§ **YOUR TASK**
Restate word for word the lines of the records below, starting at the line that contains "12 (1257, 664)" and ending at the line that contains "PARAPIJOS SKELBIMAI | 2022 01 09 (1239, 487)", with both of those lines included and nothing else.

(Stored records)
------------------------------------------------------------------------

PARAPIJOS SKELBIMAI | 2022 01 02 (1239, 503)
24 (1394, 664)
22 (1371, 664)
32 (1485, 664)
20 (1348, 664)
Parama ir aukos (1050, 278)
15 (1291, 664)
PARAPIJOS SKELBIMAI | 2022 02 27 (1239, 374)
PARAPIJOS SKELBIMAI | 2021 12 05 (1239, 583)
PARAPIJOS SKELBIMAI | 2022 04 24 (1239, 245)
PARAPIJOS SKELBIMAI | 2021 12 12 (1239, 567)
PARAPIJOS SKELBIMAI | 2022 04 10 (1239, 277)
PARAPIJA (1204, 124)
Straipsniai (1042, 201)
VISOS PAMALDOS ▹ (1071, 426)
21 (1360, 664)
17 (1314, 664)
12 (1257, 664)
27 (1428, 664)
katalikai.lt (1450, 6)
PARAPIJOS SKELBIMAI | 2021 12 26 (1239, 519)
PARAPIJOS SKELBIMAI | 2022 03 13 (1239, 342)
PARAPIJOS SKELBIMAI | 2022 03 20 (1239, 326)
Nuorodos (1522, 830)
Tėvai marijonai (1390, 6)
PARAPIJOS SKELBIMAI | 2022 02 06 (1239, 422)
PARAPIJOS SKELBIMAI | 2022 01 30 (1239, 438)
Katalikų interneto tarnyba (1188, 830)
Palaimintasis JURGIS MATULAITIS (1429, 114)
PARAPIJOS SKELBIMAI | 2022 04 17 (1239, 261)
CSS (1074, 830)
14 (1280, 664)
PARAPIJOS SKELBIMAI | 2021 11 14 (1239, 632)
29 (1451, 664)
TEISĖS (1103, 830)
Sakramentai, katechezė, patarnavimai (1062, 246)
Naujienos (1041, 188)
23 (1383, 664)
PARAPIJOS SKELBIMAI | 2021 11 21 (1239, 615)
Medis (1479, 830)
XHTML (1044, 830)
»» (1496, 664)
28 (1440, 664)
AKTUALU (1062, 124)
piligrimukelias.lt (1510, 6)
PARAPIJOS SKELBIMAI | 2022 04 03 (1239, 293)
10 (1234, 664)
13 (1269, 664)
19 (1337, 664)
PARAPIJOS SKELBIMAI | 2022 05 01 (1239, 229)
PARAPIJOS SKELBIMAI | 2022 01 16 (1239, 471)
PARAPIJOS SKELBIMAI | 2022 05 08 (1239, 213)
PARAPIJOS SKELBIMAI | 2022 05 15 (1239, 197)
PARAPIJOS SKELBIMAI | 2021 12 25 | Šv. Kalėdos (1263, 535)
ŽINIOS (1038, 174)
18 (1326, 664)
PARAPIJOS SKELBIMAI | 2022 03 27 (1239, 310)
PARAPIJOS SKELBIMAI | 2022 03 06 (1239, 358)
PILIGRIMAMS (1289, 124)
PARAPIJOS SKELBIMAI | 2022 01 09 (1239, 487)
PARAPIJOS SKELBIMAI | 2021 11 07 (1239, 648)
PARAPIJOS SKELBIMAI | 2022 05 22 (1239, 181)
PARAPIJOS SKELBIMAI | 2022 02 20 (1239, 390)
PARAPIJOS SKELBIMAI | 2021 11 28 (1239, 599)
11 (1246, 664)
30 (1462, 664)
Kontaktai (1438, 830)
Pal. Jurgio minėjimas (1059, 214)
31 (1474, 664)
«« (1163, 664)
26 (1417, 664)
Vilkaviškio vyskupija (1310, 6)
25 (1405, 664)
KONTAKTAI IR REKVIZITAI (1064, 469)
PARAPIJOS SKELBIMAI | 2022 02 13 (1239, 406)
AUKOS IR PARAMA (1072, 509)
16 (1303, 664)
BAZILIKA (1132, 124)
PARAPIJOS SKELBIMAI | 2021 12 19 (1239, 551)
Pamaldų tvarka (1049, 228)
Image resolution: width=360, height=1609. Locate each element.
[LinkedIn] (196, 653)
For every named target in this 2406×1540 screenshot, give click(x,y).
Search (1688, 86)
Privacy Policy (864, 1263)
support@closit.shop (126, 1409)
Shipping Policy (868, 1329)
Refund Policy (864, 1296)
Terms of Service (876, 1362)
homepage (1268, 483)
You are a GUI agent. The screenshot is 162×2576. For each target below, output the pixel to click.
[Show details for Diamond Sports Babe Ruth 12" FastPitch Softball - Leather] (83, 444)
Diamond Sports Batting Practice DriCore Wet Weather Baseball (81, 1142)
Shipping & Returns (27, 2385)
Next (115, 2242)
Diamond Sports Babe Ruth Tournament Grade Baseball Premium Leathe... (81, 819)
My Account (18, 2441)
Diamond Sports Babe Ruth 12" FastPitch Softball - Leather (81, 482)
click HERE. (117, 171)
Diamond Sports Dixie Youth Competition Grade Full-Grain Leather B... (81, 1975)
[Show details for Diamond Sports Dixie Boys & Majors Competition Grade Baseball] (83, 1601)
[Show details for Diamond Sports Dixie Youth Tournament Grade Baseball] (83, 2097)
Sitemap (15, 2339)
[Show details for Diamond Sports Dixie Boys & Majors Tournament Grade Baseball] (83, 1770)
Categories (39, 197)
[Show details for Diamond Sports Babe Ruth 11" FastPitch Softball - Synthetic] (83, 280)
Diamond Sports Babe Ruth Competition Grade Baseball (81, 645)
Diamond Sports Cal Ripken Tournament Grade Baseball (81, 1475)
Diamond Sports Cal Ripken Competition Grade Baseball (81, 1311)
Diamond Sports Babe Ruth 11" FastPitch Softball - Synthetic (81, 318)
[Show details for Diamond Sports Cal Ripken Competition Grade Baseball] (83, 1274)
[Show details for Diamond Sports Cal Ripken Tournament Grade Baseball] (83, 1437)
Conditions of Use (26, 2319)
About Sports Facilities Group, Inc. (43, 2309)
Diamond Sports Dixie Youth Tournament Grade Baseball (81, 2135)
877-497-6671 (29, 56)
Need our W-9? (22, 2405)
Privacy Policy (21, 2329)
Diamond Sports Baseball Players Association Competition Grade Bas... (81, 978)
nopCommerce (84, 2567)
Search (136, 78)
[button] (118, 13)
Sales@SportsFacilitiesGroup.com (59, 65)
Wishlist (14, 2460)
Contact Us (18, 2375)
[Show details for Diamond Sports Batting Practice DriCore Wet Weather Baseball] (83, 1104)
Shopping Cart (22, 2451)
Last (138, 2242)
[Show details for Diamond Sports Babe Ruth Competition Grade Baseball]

------------------------------------------------------------------------

§ **WRITTEN SOLUTION**
12 (1257, 664)
27 (1428, 664)
katalikai.lt (1450, 6)
PARAPIJOS SKELBIMAI | 2021 12 26 (1239, 519)
PARAPIJOS SKELBIMAI | 2022 03 13 (1239, 342)
PARAPIJOS SKELBIMAI | 2022 03 20 (1239, 326)
Nuorodos (1522, 830)
Tėvai marijonai (1390, 6)
PARAPIJOS SKELBIMAI | 2022 02 06 (1239, 422)
PARAPIJOS SKELBIMAI | 2022 01 30 (1239, 438)
Katalikų interneto tarnyba (1188, 830)
Palaimintasis JURGIS MATULAITIS (1429, 114)
PARAPIJOS SKELBIMAI | 2022 04 17 (1239, 261)
CSS (1074, 830)
14 (1280, 664)
PARAPIJOS SKELBIMAI | 2021 11 14 (1239, 632)
29 (1451, 664)
TEISĖS (1103, 830)
Sakramentai, katechezė, patarnavimai (1062, 246)
Naujienos (1041, 188)
23 (1383, 664)
PARAPIJOS SKELBIMAI | 2021 11 21 (1239, 615)
Medis (1479, 830)
XHTML (1044, 830)
»» (1496, 664)
28 (1440, 664)
AKTUALU (1062, 124)
piligrimukelias.lt (1510, 6)
PARAPIJOS SKELBIMAI | 2022 04 03 (1239, 293)
10 (1234, 664)
13 (1269, 664)
19 (1337, 664)
PARAPIJOS SKELBIMAI | 2022 05 01 (1239, 229)
PARAPIJOS SKELBIMAI | 2022 01 16 (1239, 471)
PARAPIJOS SKELBIMAI | 2022 05 08 (1239, 213)
PARAPIJOS SKELBIMAI | 2022 05 15 (1239, 197)
PARAPIJOS SKELBIMAI | 2021 12 25 | Šv. Kalėdos (1263, 535)
ŽINIOS (1038, 174)
18 (1326, 664)
PARAPIJOS SKELBIMAI | 2022 03 27 (1239, 310)
PARAPIJOS SKELBIMAI | 2022 03 06 (1239, 358)
PILIGRIMAMS (1289, 124)
PARAPIJOS SKELBIMAI | 2022 01 09 (1239, 487)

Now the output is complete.